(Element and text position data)
● ● ● ●

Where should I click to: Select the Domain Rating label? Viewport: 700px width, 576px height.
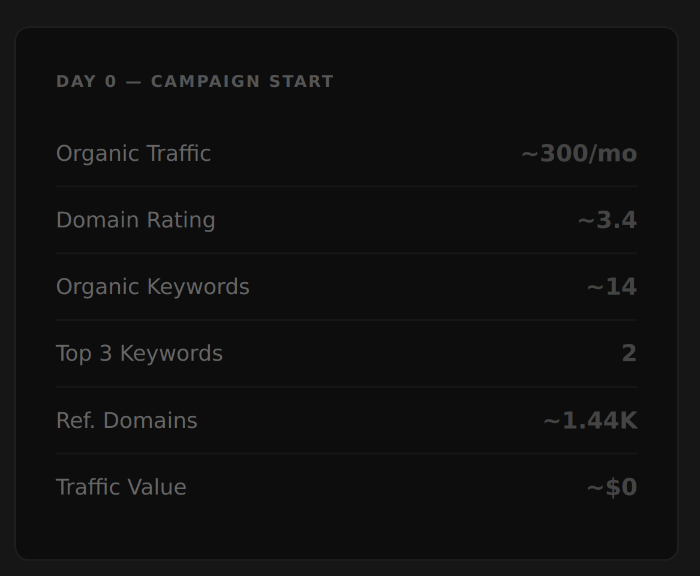tap(135, 220)
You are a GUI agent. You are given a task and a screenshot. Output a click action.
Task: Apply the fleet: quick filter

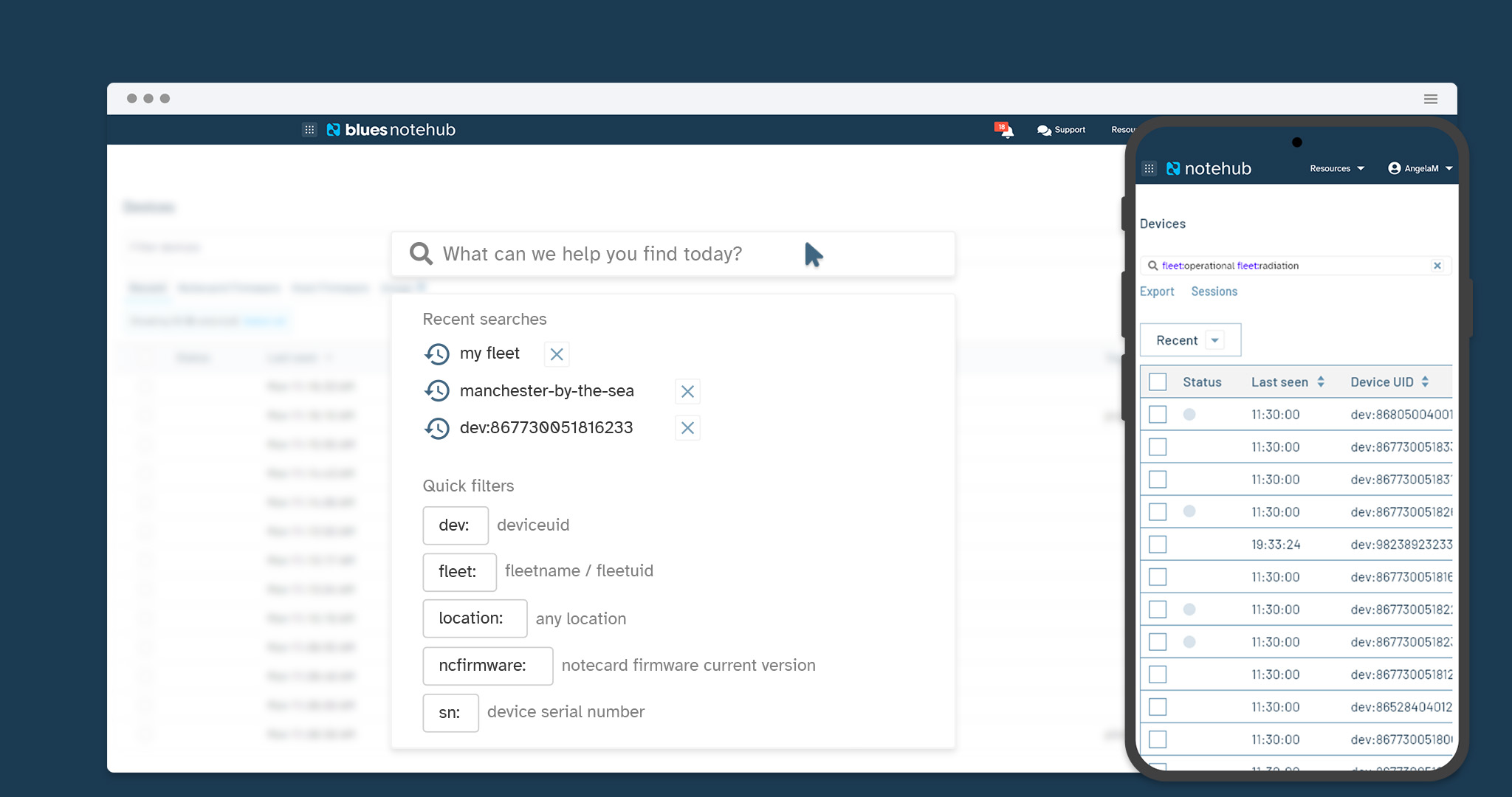tap(459, 572)
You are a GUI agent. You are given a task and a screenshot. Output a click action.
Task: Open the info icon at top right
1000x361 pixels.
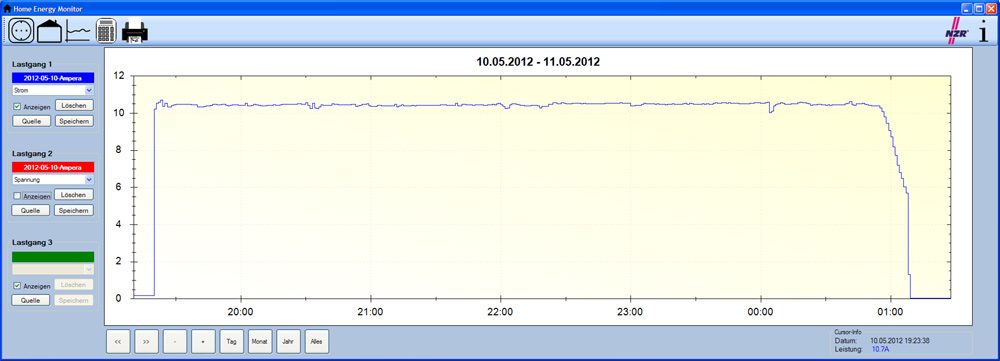984,31
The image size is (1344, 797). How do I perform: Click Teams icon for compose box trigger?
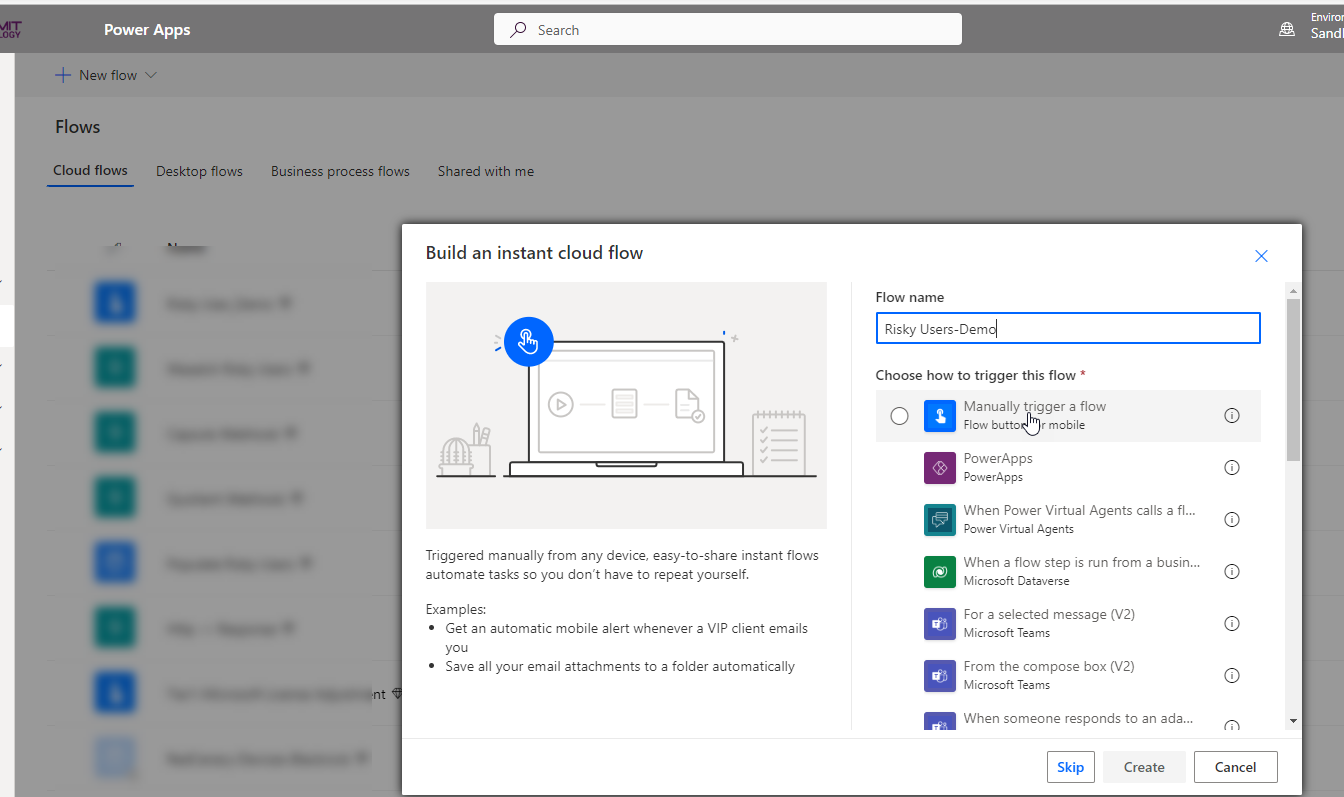pyautogui.click(x=940, y=676)
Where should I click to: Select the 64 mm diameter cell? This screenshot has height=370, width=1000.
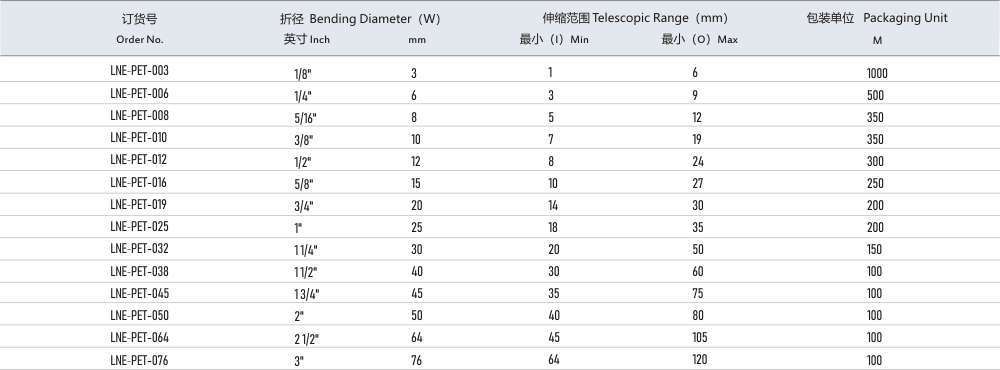(x=416, y=337)
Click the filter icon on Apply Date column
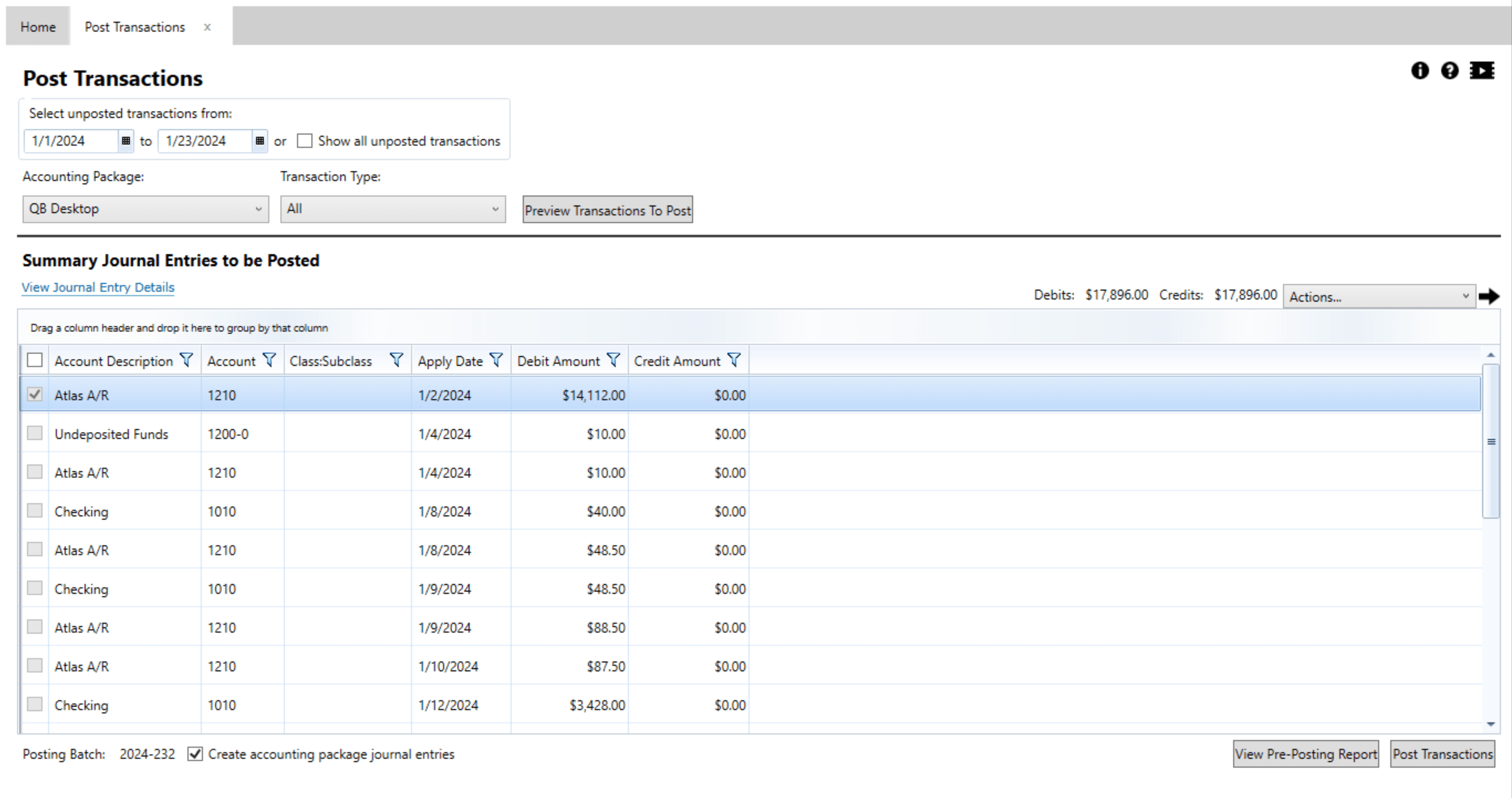 497,360
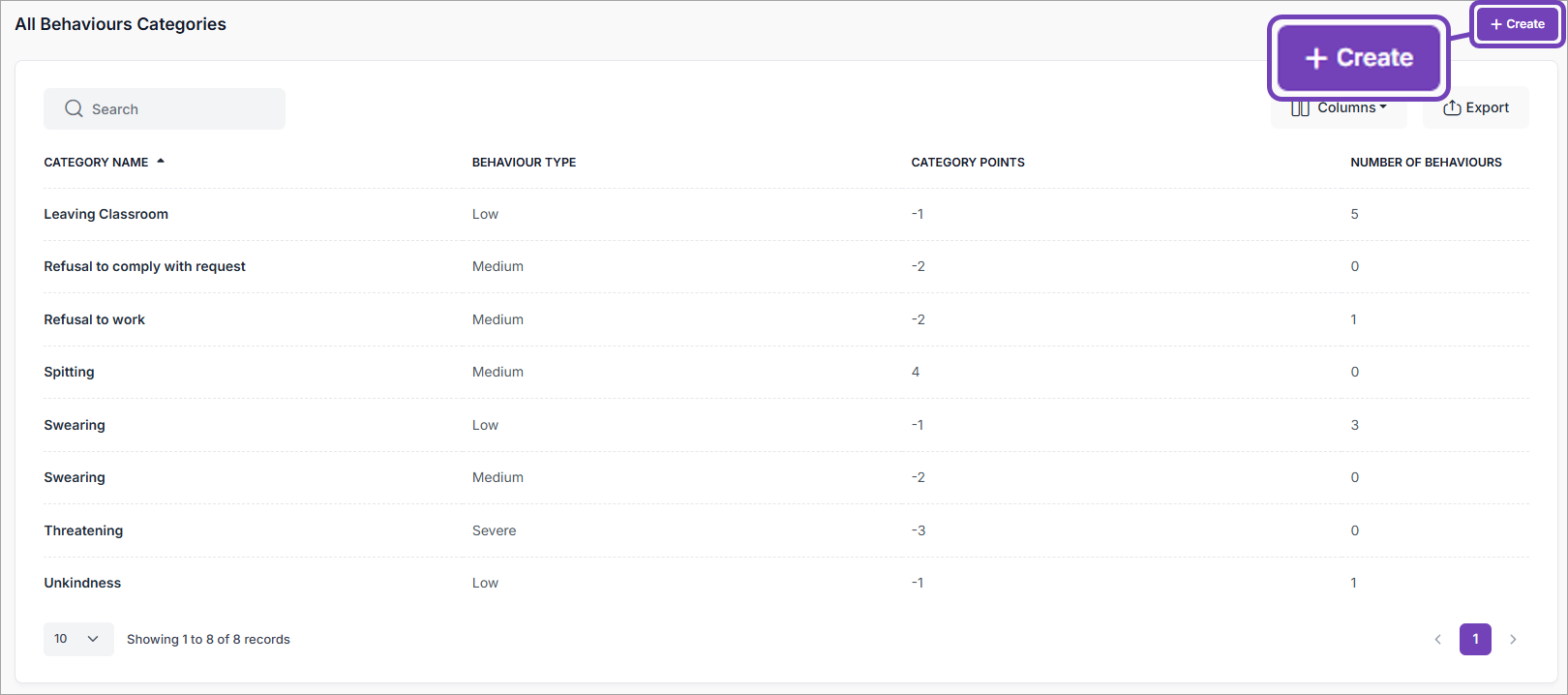Open the page size 10 dropdown
Image resolution: width=1568 pixels, height=695 pixels.
[x=77, y=639]
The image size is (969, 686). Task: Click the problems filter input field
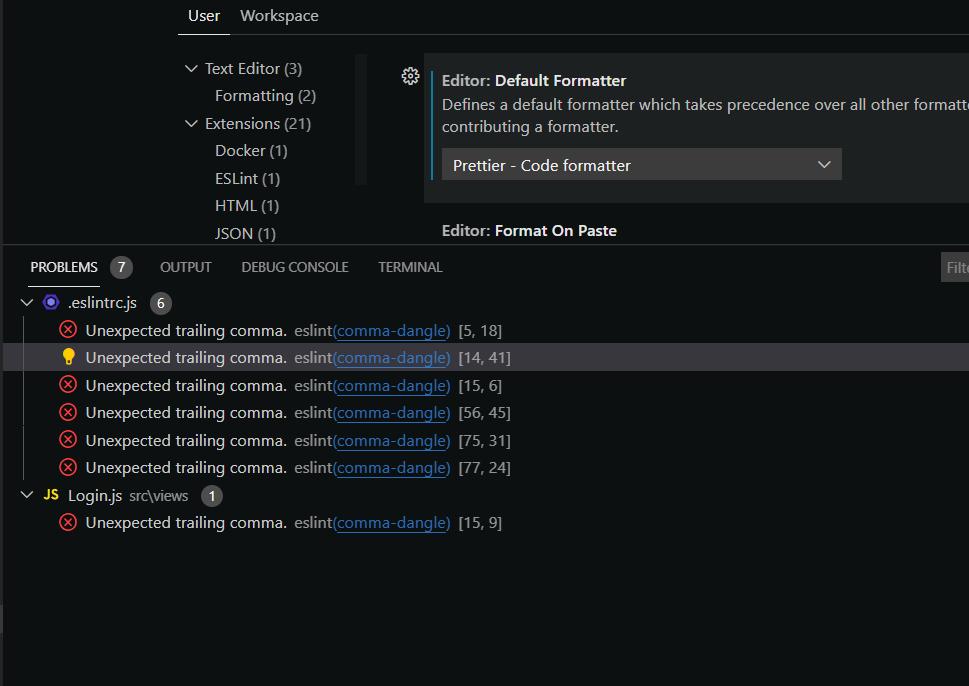pyautogui.click(x=956, y=267)
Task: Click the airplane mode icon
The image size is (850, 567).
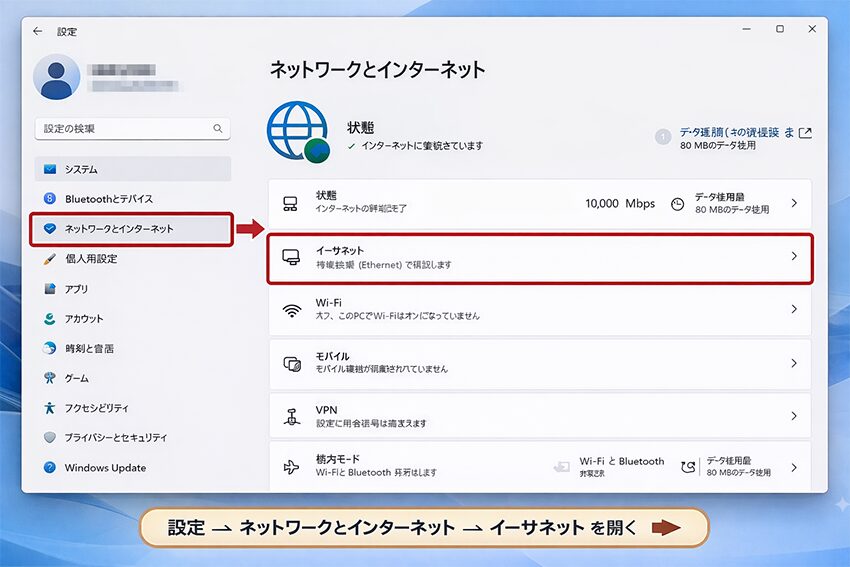Action: click(292, 467)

● ● ● ●

### Task prompt
Can you edit the records above by replacing "GUI agent" with "interface agent" wherever it appears and keeping everything else the same? Leave the pictures out of your answer.

### Exercise response
Where should I click to: Select the Domain Rating label? Viewport: 700px width, 576px height.
tap(135, 220)
You are a interface agent. You are given a task and a screenshot. Output a click action.
Task: Apply the fleet: quick filter

tap(459, 572)
You are a interface agent. You are given a task and a screenshot. Output a click action.
Task: Open the info icon at top right
1000x361 pixels.
984,31
The image size is (1344, 797). How do I perform: Click Teams icon for compose box trigger?
pyautogui.click(x=940, y=676)
Where should I click to: Select the 64 mm diameter cell? This screenshot has height=370, width=1000.
(x=416, y=337)
Click the filter icon on Apply Date column
 497,360
Open the page size 10 dropdown
Image resolution: width=1568 pixels, height=695 pixels.
[x=77, y=639]
The image size is (969, 686). Task: Click the problems filter input field
pyautogui.click(x=956, y=267)
Task: Click the airplane mode icon
The image size is (850, 567).
Action: click(292, 467)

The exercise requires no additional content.